====== STORED DATA ======
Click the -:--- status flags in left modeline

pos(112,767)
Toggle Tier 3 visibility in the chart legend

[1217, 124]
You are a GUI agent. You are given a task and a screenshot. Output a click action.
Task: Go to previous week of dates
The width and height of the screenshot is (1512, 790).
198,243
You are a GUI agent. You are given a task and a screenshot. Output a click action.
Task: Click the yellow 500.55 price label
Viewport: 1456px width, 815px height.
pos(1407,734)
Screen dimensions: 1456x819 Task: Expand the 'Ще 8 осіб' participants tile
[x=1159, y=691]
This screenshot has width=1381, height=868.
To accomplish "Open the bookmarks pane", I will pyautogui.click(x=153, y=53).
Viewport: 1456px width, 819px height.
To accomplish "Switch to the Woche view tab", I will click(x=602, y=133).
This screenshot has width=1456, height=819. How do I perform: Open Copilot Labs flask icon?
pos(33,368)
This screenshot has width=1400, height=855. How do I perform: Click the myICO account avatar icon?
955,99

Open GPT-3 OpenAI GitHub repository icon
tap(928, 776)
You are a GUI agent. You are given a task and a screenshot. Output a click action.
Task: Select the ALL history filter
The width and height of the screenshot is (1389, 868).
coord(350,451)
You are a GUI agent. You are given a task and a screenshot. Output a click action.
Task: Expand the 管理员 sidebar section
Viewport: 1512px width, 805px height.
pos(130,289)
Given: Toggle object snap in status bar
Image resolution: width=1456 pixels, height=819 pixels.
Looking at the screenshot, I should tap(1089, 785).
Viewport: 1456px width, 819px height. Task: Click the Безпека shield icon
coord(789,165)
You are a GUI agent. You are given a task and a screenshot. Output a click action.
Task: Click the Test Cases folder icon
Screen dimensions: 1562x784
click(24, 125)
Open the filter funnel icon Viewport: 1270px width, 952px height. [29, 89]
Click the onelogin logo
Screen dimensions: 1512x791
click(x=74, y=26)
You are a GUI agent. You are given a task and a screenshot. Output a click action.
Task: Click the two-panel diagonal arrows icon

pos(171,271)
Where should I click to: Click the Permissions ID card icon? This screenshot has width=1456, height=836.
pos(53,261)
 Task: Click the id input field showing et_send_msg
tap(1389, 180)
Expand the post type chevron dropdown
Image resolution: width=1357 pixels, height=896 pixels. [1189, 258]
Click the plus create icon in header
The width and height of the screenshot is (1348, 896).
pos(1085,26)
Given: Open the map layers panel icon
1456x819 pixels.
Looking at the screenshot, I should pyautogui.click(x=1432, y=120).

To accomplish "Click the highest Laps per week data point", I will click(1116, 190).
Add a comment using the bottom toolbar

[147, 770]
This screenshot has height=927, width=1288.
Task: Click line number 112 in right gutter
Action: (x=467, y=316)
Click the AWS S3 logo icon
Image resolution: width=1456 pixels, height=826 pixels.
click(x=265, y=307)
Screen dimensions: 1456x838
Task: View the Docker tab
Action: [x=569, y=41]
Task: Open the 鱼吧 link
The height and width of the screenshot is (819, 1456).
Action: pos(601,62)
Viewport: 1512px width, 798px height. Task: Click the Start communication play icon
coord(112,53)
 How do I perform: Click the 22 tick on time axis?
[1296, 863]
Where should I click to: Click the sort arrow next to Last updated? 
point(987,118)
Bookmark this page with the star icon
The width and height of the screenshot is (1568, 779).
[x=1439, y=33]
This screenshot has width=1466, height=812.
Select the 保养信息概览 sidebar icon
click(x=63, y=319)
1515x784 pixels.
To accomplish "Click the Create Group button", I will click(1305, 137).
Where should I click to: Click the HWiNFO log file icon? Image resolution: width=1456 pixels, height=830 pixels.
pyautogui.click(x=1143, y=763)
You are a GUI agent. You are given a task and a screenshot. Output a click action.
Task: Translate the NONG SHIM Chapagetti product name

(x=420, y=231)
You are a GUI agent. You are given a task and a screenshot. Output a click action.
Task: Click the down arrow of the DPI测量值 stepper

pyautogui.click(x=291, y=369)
======
TASK REQUIREMENTS
Each entry above is to be transcribed word for word.

EXPECTED OUTPUT
Click the -:--- status flags in left modeline

pos(112,767)
Toggle Tier 3 visibility in the chart legend

[1217, 124]
You are a GUI agent. You are given a task and a screenshot. Output a click action.
Task: Go to previous week of dates
The width and height of the screenshot is (1512, 790).
198,243
You are a GUI agent. You are given a task and a screenshot. Output a click action.
Task: Click the yellow 500.55 price label
Viewport: 1456px width, 815px height.
pos(1407,734)
Screen dimensions: 1456x819 Task: Expand the 'Ще 8 осіб' participants tile
[x=1159, y=691]
This screenshot has width=1381, height=868.
To accomplish "Open the bookmarks pane", I will pyautogui.click(x=153, y=53).
Viewport: 1456px width, 819px height.
To accomplish "Switch to the Woche view tab", I will click(x=602, y=133).
This screenshot has width=1456, height=819. How do I perform: Open Copilot Labs flask icon?
pos(33,368)
This screenshot has width=1400, height=855. How do I perform: Click the myICO account avatar icon?
955,99

Open GPT-3 OpenAI GitHub repository icon
tap(928, 776)
You are a GUI agent. You are given a task and a screenshot. Output a click action.
Task: Select the ALL history filter
The width and height of the screenshot is (1389, 868).
coord(350,451)
You are a GUI agent. You are given a task and a screenshot. Output a click action.
Task: Expand the 管理员 sidebar section
Viewport: 1512px width, 805px height.
pos(130,289)
Given: Toggle object snap in status bar
Image resolution: width=1456 pixels, height=819 pixels.
Looking at the screenshot, I should tap(1089, 785).
Viewport: 1456px width, 819px height. Task: Click the Безпека shield icon
coord(789,165)
You are a GUI agent. You are given a task and a screenshot. Output a click action.
Task: Click the Test Cases folder icon
Screen dimensions: 1562x784
click(24, 125)
Open the filter funnel icon Viewport: 1270px width, 952px height. [29, 89]
Click the onelogin logo
Screen dimensions: 1512x791
click(x=74, y=26)
You are a GUI agent. You are given a task and a screenshot. Output a click action.
Task: Click the two-panel diagonal arrows icon

pos(171,271)
Where should I click to: Click the Permissions ID card icon? This screenshot has width=1456, height=836.
pos(53,261)
 Task: Click the id input field showing et_send_msg
tap(1389, 180)
Expand the post type chevron dropdown
Image resolution: width=1357 pixels, height=896 pixels. [1189, 258]
Click the plus create icon in header
The width and height of the screenshot is (1348, 896).
pos(1085,26)
Given: Open the map layers panel icon
1456x819 pixels.
Looking at the screenshot, I should pyautogui.click(x=1432, y=120).

To accomplish "Click the highest Laps per week data point", I will click(1116, 190).
Add a comment using the bottom toolbar

[147, 770]
This screenshot has height=927, width=1288.
Task: Click line number 112 in right gutter
Action: (x=467, y=316)
Click the AWS S3 logo icon
Image resolution: width=1456 pixels, height=826 pixels.
click(x=265, y=307)
Screen dimensions: 1456x838
Task: View the Docker tab
Action: [x=569, y=41]
Task: Open the 鱼吧 link
The height and width of the screenshot is (819, 1456).
Action: pos(601,62)
Viewport: 1512px width, 798px height. Task: Click the Start communication play icon
coord(112,53)
 How do I perform: Click the 22 tick on time axis?
[1296, 863]
Where should I click to: Click the sort arrow next to Last updated? 
point(987,118)
Bookmark this page with the star icon
The width and height of the screenshot is (1568, 779).
[x=1439, y=33]
This screenshot has width=1466, height=812.
Select the 保养信息概览 sidebar icon
click(x=63, y=319)
1515x784 pixels.
To accomplish "Click the Create Group button", I will click(1305, 137).
Where should I click to: Click the HWiNFO log file icon? Image resolution: width=1456 pixels, height=830 pixels.
pyautogui.click(x=1143, y=763)
You are a GUI agent. You are given a task and a screenshot. Output a click action.
Task: Translate the NONG SHIM Chapagetti product name

(x=420, y=231)
You are a GUI agent. You are given a task and a screenshot. Output a click action.
Task: Click the down arrow of the DPI测量值 stepper

pyautogui.click(x=291, y=369)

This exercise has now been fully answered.